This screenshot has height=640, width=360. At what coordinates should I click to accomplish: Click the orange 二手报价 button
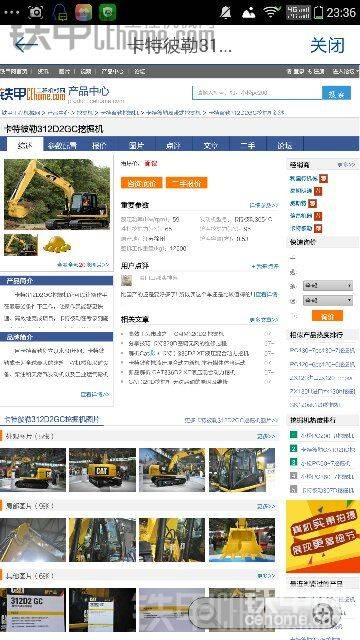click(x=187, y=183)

--

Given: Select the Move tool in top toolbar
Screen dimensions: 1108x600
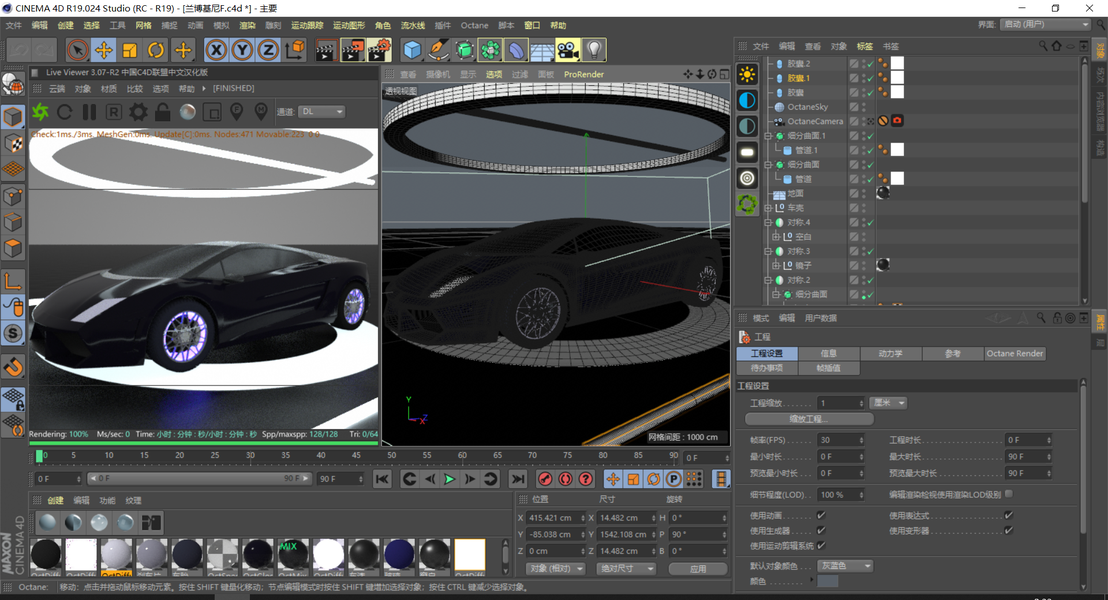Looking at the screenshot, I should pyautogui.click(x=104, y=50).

_Brief_
Rewrite everything in the records from the line containing "Given: Select the Move tool in top toolbar" down to the line containing "Looking at the", swapping "Move tool" for "Lasso tool" and keeping the rest unchanged. Leave the pictures out of your answer.

_Full output_
Given: Select the Lasso tool in top toolbar
Screen dimensions: 1108x600
Looking at the screenshot, I should pyautogui.click(x=104, y=50).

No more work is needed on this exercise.